#### [The tasks]
1. Reproduce the zeolite passage word for word, beginning at the words "Crystalline zeolites of" and stopping after "alkylation.".
2. Answer these from the zeolite passage:
(a) For zeolites made with essentially no alumina, what is relied on as the primary indication of inclusion in the most effective class?
(b) What conversion may these substantially alumina-free homologs be ineffective for?
(c) Which patent describes low sodium content zeolites?

Crystalline zeolites of the most effective type may in some
instances be made with essentially no alumina content. In such
cases the "Constraint Index" may be difficult to directly determine
by the above-described procedure. It is intended in such instances
to rely on X-ray diffraction pattern as a primary indication of
inclusion within the most effective class, subject to confirmation
by measurement of sorption capacity for n-hexane and relative rates
of sorption for n-hexane, 3-methylpentane and exclusion of
2,2-dimethylbutane. These substantially alumina-free homologs are
believed useful for conversions of the "dewaxing" type, and may be
ineffective for other contemplated conversions such as benzene
alkylation.
The specific zeolites described, when prepared in the presence of
organic cations, are substantially catalytically inactive, possibly
because the intracrystalline free space is occupied by organic
cations from the forming solution. They may be activated by heating
in an inert atmosphere at 1000.degree. F. for one hour, for
example, usually followed by base exchange with ammonium salts
followed by calcination at 1000.degree. F. in air. The presence of
organic cations in the forming solution may not be absolutely
essential to the formation of this type zeolite; however, the
presence of these cations does appear to favor the formation of
this special class of zeolite. More generally, it is desirable to
activate this type catalyst by base exchange with ammonium salts
followed by calcination in air at about 1000.degree. F. for from
about 15 minutes to about 24 hours. Low sodium content zeolites
such as described in U.S. Pat. No. 4,151,189 are effectively
activated by this procedure.

#### [Supplied entries]

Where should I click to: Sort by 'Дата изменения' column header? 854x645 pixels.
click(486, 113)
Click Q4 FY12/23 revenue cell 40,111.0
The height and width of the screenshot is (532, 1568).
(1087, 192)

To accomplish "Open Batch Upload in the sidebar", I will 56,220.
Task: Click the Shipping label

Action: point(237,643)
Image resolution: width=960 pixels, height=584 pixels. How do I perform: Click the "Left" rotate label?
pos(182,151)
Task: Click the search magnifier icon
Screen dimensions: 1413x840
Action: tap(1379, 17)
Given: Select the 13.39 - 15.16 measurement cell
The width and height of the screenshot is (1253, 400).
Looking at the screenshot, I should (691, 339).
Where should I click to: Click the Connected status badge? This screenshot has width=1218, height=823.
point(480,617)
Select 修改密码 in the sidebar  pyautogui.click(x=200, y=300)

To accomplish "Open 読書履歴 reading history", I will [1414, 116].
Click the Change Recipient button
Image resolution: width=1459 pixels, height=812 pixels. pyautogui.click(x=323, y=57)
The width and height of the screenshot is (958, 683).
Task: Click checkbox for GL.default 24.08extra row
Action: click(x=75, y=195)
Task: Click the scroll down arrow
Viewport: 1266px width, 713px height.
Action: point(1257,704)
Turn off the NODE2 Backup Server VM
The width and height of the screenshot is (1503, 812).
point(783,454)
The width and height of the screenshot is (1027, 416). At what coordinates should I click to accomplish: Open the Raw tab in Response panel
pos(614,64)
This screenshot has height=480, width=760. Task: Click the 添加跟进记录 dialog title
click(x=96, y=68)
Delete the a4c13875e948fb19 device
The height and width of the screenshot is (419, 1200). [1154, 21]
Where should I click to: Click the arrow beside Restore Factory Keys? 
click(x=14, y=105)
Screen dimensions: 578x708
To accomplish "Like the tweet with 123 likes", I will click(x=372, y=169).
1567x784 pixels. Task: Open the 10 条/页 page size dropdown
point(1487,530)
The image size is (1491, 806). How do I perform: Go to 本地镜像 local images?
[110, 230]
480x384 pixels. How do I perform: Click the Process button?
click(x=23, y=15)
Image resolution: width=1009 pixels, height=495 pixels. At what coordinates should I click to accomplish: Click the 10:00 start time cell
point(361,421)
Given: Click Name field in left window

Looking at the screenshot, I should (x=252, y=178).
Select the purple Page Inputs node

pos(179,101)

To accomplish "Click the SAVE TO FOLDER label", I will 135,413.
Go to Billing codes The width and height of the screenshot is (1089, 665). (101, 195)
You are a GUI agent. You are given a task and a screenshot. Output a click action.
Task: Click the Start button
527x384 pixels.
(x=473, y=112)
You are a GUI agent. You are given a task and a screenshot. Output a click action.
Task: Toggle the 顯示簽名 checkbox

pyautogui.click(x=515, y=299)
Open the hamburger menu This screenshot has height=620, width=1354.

#### [Responses by task]
1.
Crystalline zeolites of the most effective type may in some
instances be made with essentially no alumina content. In such
cases the "Constraint Index" may be difficult to directly determine
by the above-described procedure. It is intended in such instances
to rely on X-ray diffraction pattern as a primary indication of
inclusion within the most effective class, subject to confirmation
by measurement of sorption capacity for n-hexane and relative rates
of sorption for n-hexane, 3-methylpentane and exclusion of
2,2-dimethylbutane. These substantially alumina-free homologs are
believed useful for conversions of the "dewaxing" type, and may be
ineffective for other contemplated conversions such as benzene
alkylation.

2.
(a) The X-ray diffraction pattern.
(b) Benzene alkylation.
(c) U.S. Pat. No. 4,151,189.